There, my love was born for great Mexican sculptors of that time and recent. Here I present some of those contemporary artists that I most admire.

Mexican sculptors Leonora Carrington, Agustín Parra and Pedro Cervantes share characteristics that always take back the power of the past as an element, the self-taught or rejection of art academies.

An affinity and sensitivity for the mysticism of these Mexican sculptors help to revive the myth of the divine creator but also represents the human rebellion that defies and creates idols of precious metals that rival the invisible divinities.

Leonora Carrington

The 100th anniversary of the birth of Leonora Carrington is met, one of the Mexican sculptors I admire. For me, it is a pleasure and an honor to know her work.

Seeing her legacy is fascinating, and in particular, I feel that what is worth of Leonora Carrington is her boldness at a time when women were going through several difficult issues, for a woman to express herself was very difficult and to be able to reflect into some artistic field, political and economic situation was very difficult.

She is one of the best Mexican sculptors who took us to a way of thinking in which you confront, see and imagine and somehow fly with her and her works.

The fusion of human hands with animal shims, bells and different artifacts embodied in painting, sculpture and many techniques continue to speak of fascinating things.

Leonora Carrington occupies a very special place among Mexican sculptors. It is sometimes funereal and dark, but I love how she could reflect what she wanted to think and say, something artistic.

100 years have passed since her birth, and recently a great artist left us. But she has left a legacy that lets itself be seen and left a lot of work to admire in Mexico.

In particular, I do my job in the same place where she made her foundries, and I love to see how her works are plastered there and how in Mexico she is a great woman of art.

Agustín Parra

Among the Mexican sculptors who have developed their own personality, recalling elements of art from other times is Agustín Parra, a well-known artist who has tended to integrate religious motifs in his work, which includes the revitalization of ancient techniques.

Parra works under commissions of colonial art by ecclesiastical bodies and their figures reach a special realism where attention to detail of the human anatomy highlights, feet, veins, hands, etc. as a constant concern among this group of Mexican sculptors.

The pieces are made individually, and Parra uses all possible original methods of centuries ranging from the XIV to the XVII.

Also, the closeness and predilection of the Catholic Church for his work has placed Parra among the select group of Mexican sculptors who have been able to carry out works for three different Popes.

Parra participated along with other Mexican artists and sculptors in the elaboration of 96 pieces during the papal visits of 1999 and 2002 and 34 for the one of 2012. He recently furnished the furniture for Pope Francisco’s reception.

Pedro Cervantes

Pedro Cervantes as Leonora Carrington and Agustín Parra is one of the Mexican sculptors who have experienced or performed works with the greatest number of materials possible giving his work a technical and creative freedom that highlights it.

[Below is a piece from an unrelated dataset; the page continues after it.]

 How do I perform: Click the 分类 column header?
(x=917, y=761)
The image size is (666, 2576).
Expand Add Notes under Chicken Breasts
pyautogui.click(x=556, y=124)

Cervantes is part of the Mexican sculptors who confess to having a fascination for the animal side of things.

Also, Cervantes has been one of the first Mexican sculptors to pronounce for a proposal of “ecological” work, that is, pieces that harmonize with the city space, which avoids the visual contamination of the urban landscapes.

Although he studied at the National School of Fine Arts, he left the academic salons for, like other Mexican sculptors, he decided to experiment with various materials.

Cervantes’ work expresses elements of sexuality, the infinite pleasure that unites with the infinite instability of the erotic and loving feeling.

Undoubtedly, Mexico offers a wide range of influences that pick up elements of the great technical diversity, thematic that offers this country full of ideas and phantoms that in this case are represented in all mystical erotic motifs in the work of these Mexican sculptors.